Building a design layout using the grid system
One of the easiest ways to build an organized design is to apply a grid system. It's a tried and tested technique that was first used in print. Low tech and cheap, this is a great resource for a designer. Grids in interactive design can also help provide a consistent experience across multiple devices with different screen sizes. Users are more comfortable when they see familiar features laid out as they would expect to find them.
The grid system helps align page elements based on sequenced columns and rows. We use this column based structure to place text, images, and functions throughout the design. Every element has its place that we can see instantly and reproduce elsewhere.

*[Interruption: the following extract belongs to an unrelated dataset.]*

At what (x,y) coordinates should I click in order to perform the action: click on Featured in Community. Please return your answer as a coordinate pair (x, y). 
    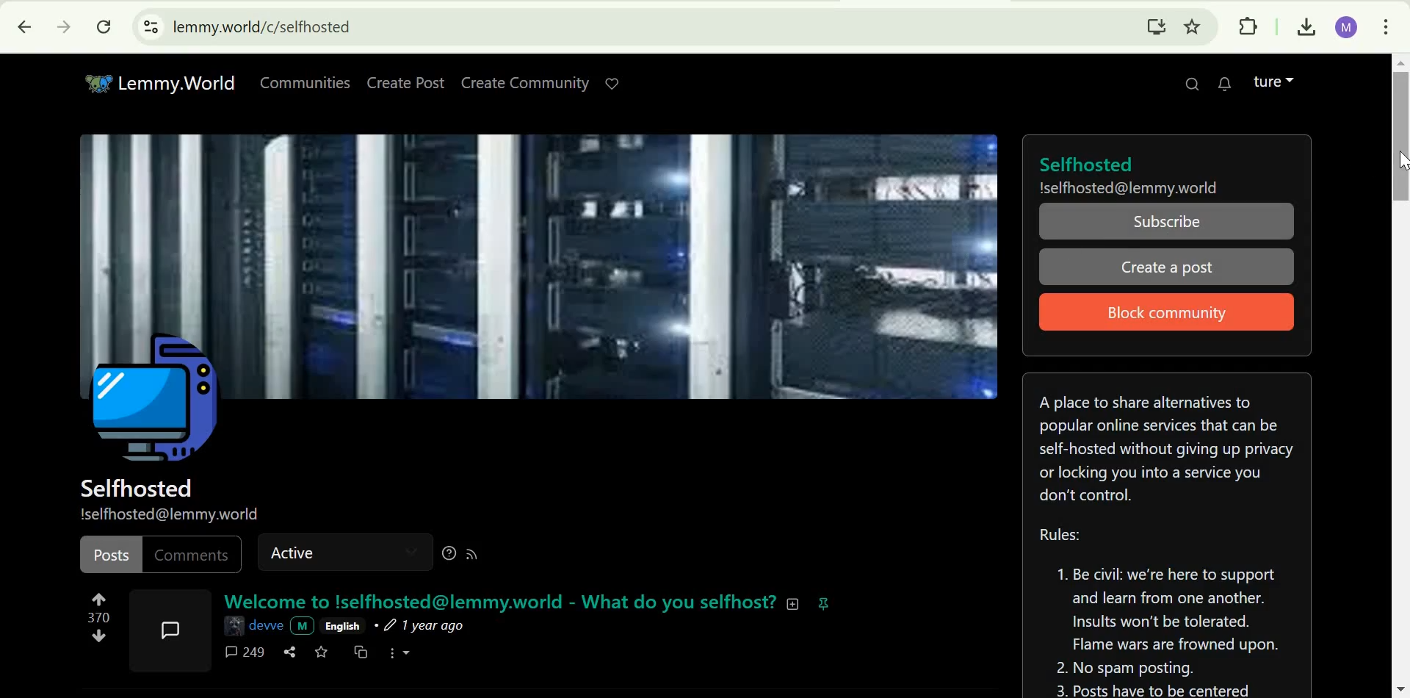
    Looking at the image, I should click on (824, 602).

Look the grids we find in maps; Islands, towns, lakes are on an exact part of a map, on a set of North-South/East-West coordinates. They will always appear in the same place on other maps. A GPS accesses these coordinates to help guide us. Think about the chaos if there were no grid system to keep us right on the road.
The grid system was first used to arrange handwriting on paper and then in publishing to organize the layout of printed pages. It should come as no surprise that we also use it in web and app design. Creating a grid system for the virtual page is a little more complex than for the physical page, browsers handle information differently, and screens vary in size. Even with these differences, the principle remains the same. Some designers feel that the grid limits creativity. While this may be true, it's important to recognize that many designers employ the grid system regularly because it is so effective at organizing information. The best layout is one which provides no distraction from the content. Thanks to its precision, the grid system is a great example of this kind of layout.
A 13th-century French artist by the name of Villard De Honnecourt, merged the grid system with the golden ratio to produce printed page layouts with margins based on fixed ratios. This continues today, as the majority of printed books and magazines show. Publishers, editors and designers place so much effort on keeping the tradition, not only because it's known to be the best way but for another reason. The readers expect to find everything in its proper place. The human eye is drawn to elements. It is also easily confused if it is presented with something unexpected.
In websites and applications, the grid system acts similarly to the print layout in organizing the elements on the page. It also provides a guide for designers to create multiple layouts that support responsive themes for different screen sizes. We divide the web page layout into columns that we separate with margins, using whitespace, between them. The width of the columns and the margins are equal, and we can place content in one or more columns based on the layout of the design. The application of a grid means that the design can be divided into multiple columns that can help designers organize content. We can have one, two, three, six, twelve, or more columns. Today's screen resolutions reach very large sizes compared with what was available in the early days of computers. Even so, using a 960-pixel width can ensure that the design is properly displayed on many computer screens. It can also help designers modify the layout for mobile devices.
The Grid System has been helping artists and writers for a long time. First utilized by a 13th-Century artist, who merged it with the golden ratio, the grid system has been a tried, tested, and trusted methodology for centuries. It first empowers writers to position their handwriting neatly on paper and later on, it became a universal standard in the publishing industry. Publishing houses everywhere retain strict observance of the grid system in producing copy that users find both pleasing to the eye and in line with what they would expect to see. When it comes to laying out elements, grids gives us superb precision. We can see this principle predominantly in maps, noting how locations are pinpointed with grid lines that represent coordinates. The pursuit of accurate cartography allowed navigators to discover new places in the great unknown parts of the world. Now, with the grid lines that mark both longitude and latitude, GPS devices allow us to get wherever we wish to go.
Cartography might be a science, but grids, with their mathematical precision, are brilliant and much-needed tools of artists. Throughout history, artists have been making use of grid lines to plan and paint images of their own, which capture the best, most pleasing proportions. Easy to create, grids also give us web and app designers the ability to lay out our work in an organized and precise manner. By enabling us to insert elements in boxes created by their intersecting lines, grids enable us to make a consistent user experience across multiple devices. For example, the dimensions and layouts of our computer and smartphone screens differ. Planning our work so that it can adjust to appear on different platforms keeps our designs intact, in proportion and in the places where our user expects to find them.
However you decide to use the grid system to build your design, you should keep in mind other principles, such as the Golden Ratio. Striving to create a consistent user experience also involves creating a pleasing user experience that will be consistent across many devices. If you keep in mind that your choices will be working in concert with the known tendencies of the user's eye, you will be able to create eye-catching designs that are better organized, as seen by your users on computer, tablet, or cell phone screens.